Q3: Bagaimana investor ritel dapat berpartisipasi di pasar prediksi?
Hambatan masuk ke pasar prediksi semakin rendah. Misalnya, di Gate, pengguna tidak perlu mendaftar dompet Web3 terpisah atau melakukan bridge aset lintas chain—mereka dapat langsung berpartisipasi dalam perdagangan prediksi dari akun platform mereka. Integrasi ini secara signifikan menurunkan ambang masuk bagi pengguna sehari-hari. Peserta dapat berdagang berdasarkan penilaian sendiri atas hasil peristiwa, namun harus menyadari bahwa pasar prediksi membawa risiko volatilitas harga dan bukan alat yang menjamin keuntungan.
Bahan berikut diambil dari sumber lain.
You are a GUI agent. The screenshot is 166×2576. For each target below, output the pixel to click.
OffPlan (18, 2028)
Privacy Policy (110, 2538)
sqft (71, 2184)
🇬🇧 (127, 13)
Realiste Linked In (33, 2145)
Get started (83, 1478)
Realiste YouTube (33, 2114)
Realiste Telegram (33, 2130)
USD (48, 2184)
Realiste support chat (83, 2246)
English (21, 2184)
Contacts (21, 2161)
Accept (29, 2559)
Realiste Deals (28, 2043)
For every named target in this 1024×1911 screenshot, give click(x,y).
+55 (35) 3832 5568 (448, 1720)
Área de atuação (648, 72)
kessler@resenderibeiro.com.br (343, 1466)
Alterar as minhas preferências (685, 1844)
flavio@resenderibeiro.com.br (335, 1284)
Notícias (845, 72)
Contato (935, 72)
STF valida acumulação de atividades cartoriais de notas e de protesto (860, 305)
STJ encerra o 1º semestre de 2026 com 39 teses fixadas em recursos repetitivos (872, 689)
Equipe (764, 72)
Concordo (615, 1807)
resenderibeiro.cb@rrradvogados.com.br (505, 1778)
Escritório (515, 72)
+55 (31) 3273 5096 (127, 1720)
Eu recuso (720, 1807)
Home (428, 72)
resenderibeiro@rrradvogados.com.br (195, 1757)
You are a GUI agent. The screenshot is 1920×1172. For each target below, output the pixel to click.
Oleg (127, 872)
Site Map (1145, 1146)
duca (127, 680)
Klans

Q4: Seberapa andal sinyal harga pasar prediksi?
Sinyal harga pasar prediksi pada dasarnya mencerminkan "kebijaksanaan massa yang didukung modal". Ketika pasar likuid dan peserta beragam, sinyal ini dapat memberikan wawasan berharga. Namun, pasar prediksi tidaklah sempurna—mereka mencerminkan penilaian kolektif peserta saat ini, bukan prediksi pasti masa depan. Seperti pasar keuangan tradisional, harga di pasar prediksi dapat dipengaruhi oleh likuiditas rendah, asimetri informasi, atau manipulasi.
Q5: Tantangan apa yang mungkin dihadapi pasar prediksi ke depan?
Tantangan utama meliputi: evolusi kerangka regulasi yang berkelanjutan (dengan persyaratan kepatuhan yang berbeda-beda di setiap yurisdiksi), kedalaman dan cakupan likuiditas pasar (beberapa pasar peristiwa niche mungkin mengalami kekurangan likuiditas), serta kebutuhan untuk mencegah manipulasi pasar. Selain itu, seiring pasar prediksi berkembang dari "perdagangan peristiwa" menjadi infrastruktur keuangan yang lebih luas, peningkatan berkelanjutan dalam desain produk, alat manajemen risiko, dan layanan berstandar institusi akan menjadi kebutuhan.